** Stored data follows **

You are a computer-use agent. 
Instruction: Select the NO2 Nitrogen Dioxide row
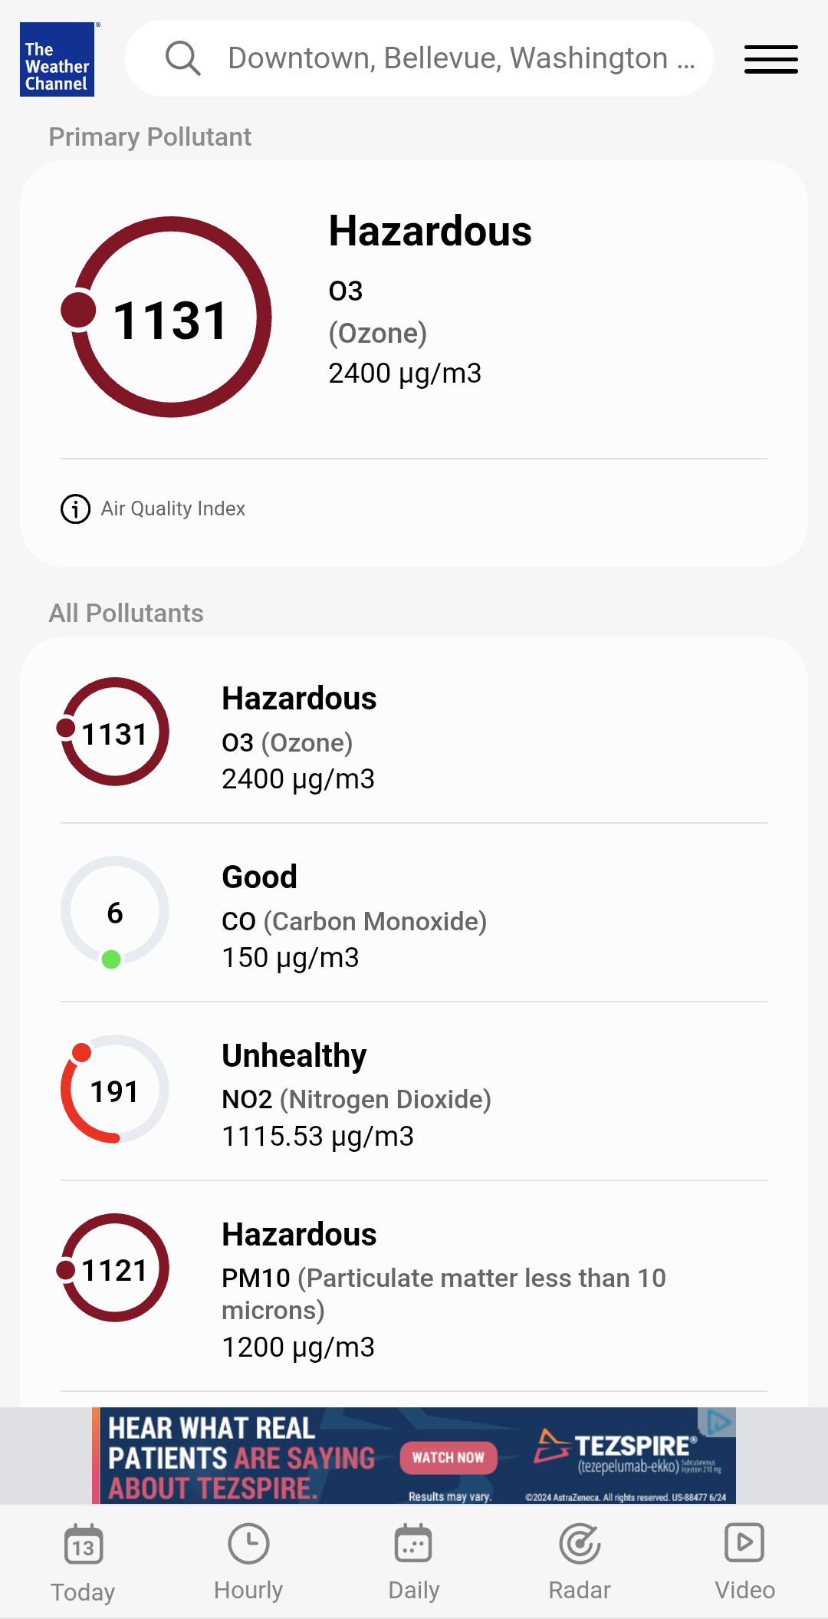point(414,1091)
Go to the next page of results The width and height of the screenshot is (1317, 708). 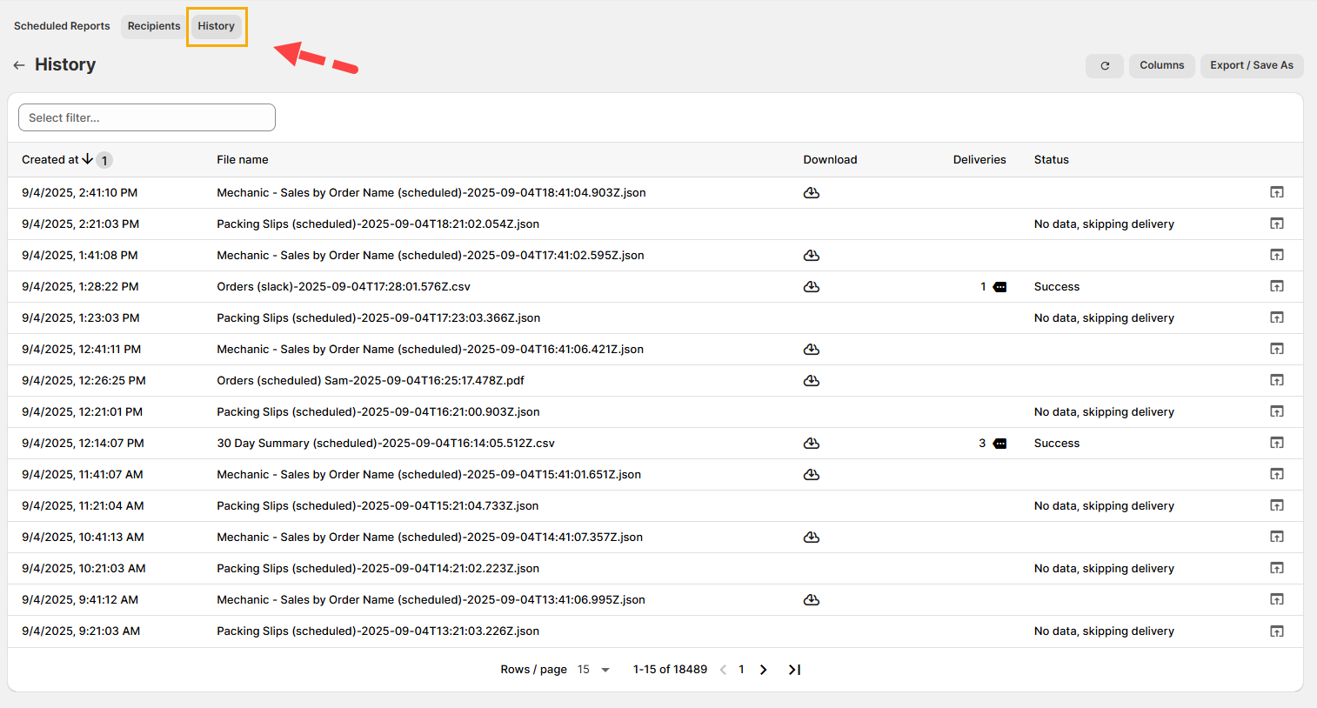763,670
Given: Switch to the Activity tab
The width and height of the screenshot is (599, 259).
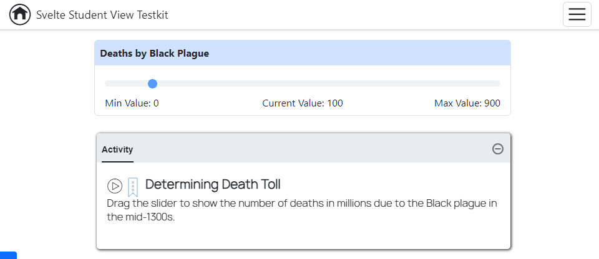Looking at the screenshot, I should (117, 149).
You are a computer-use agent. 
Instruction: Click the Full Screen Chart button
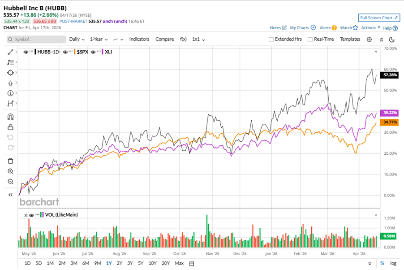point(379,18)
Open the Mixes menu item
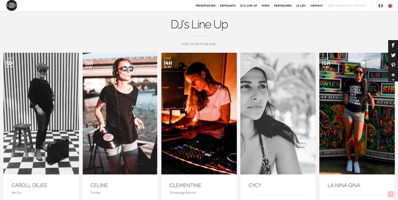Viewport: 398px width, 200px height. (x=265, y=6)
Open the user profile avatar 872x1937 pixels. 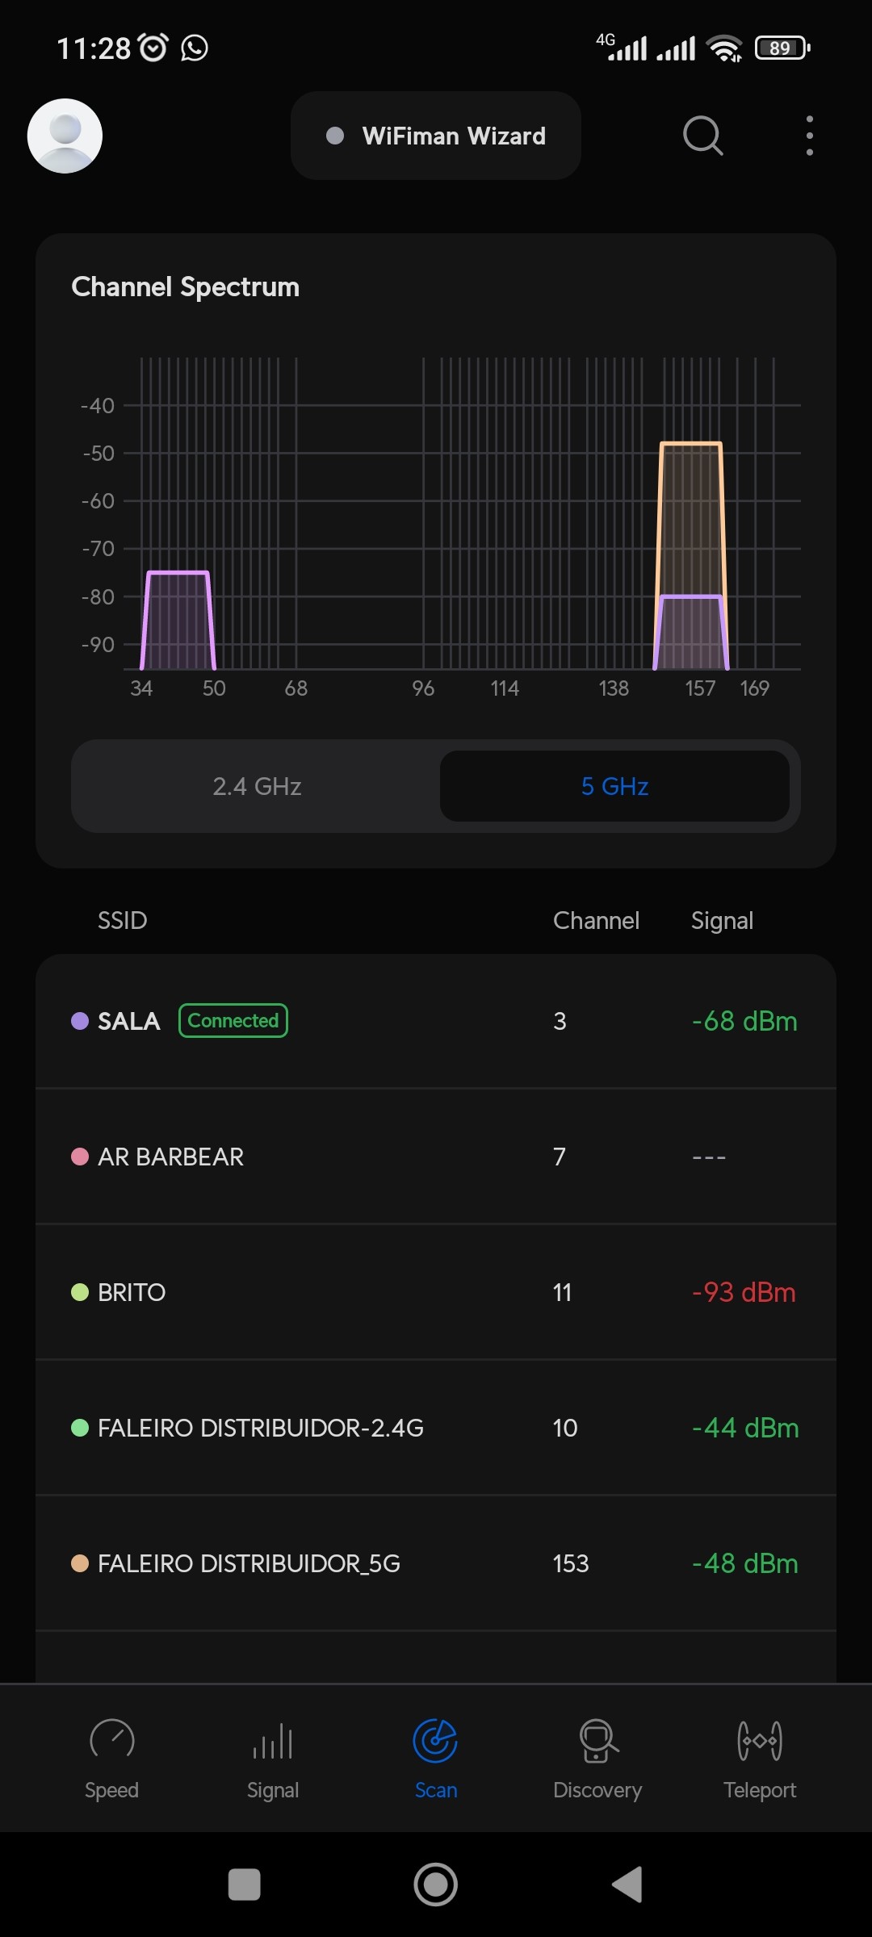pos(65,136)
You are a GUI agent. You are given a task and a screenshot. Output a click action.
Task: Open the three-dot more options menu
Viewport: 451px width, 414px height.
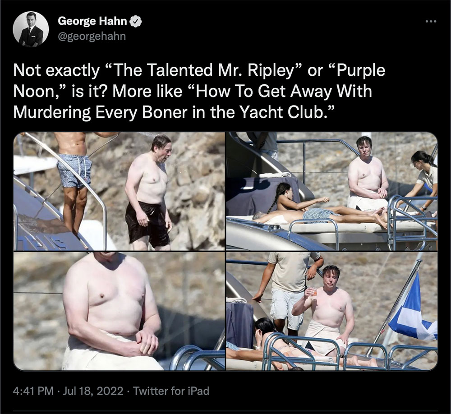[431, 21]
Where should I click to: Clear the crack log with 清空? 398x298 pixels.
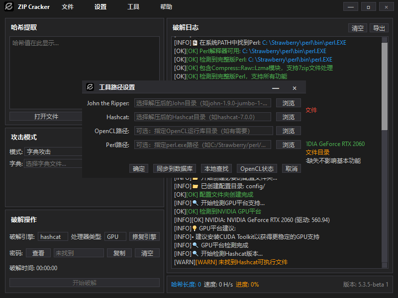click(x=357, y=28)
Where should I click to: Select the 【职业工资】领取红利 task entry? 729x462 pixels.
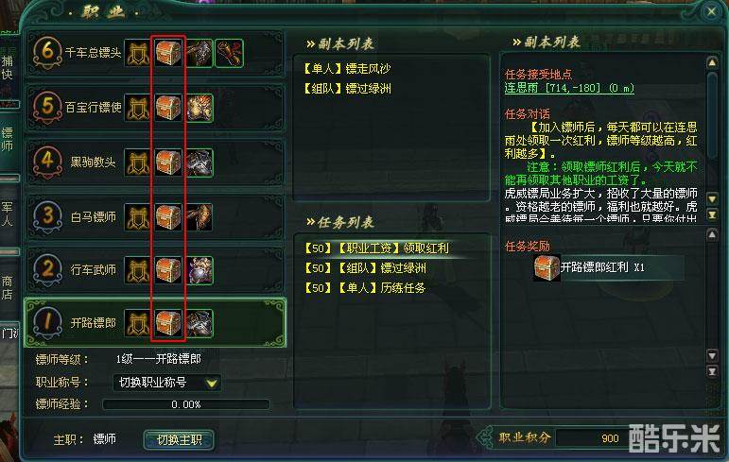click(376, 248)
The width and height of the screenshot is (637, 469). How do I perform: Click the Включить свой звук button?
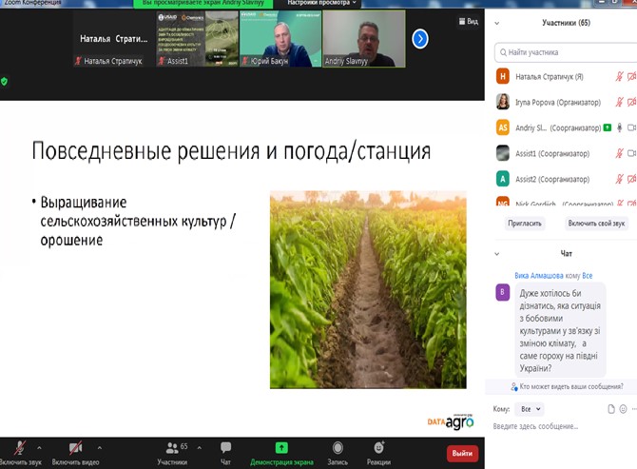[596, 223]
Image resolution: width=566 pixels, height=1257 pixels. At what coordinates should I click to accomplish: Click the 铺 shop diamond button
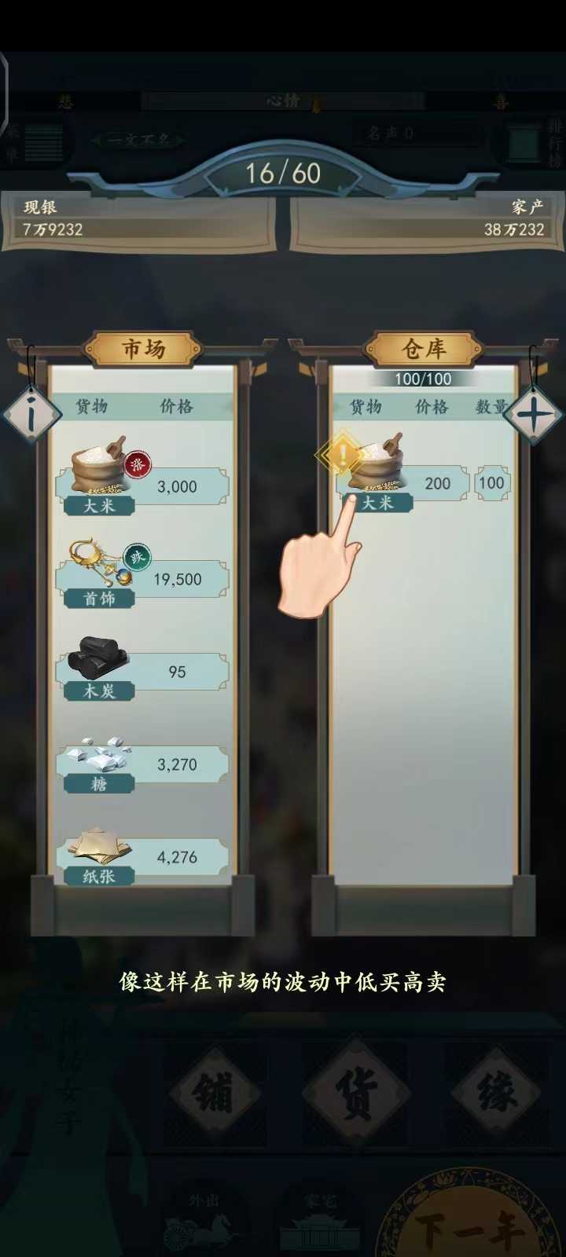pyautogui.click(x=215, y=1092)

** End of Stored data **

Your answer should consist solely of the lines from the one with "The width and height of the screenshot is (637, 469)." through the last line of the entries, restated word for word, with the pictures omitted.

Task result |
The width and height of the screenshot is (637, 469). How do I perform: Click the Включить свой звук button?
[596, 223]
Image resolution: width=566 pixels, height=1257 pixels. At what coordinates should I click to accomplish: Click the 铺 shop diamond button
pyautogui.click(x=215, y=1092)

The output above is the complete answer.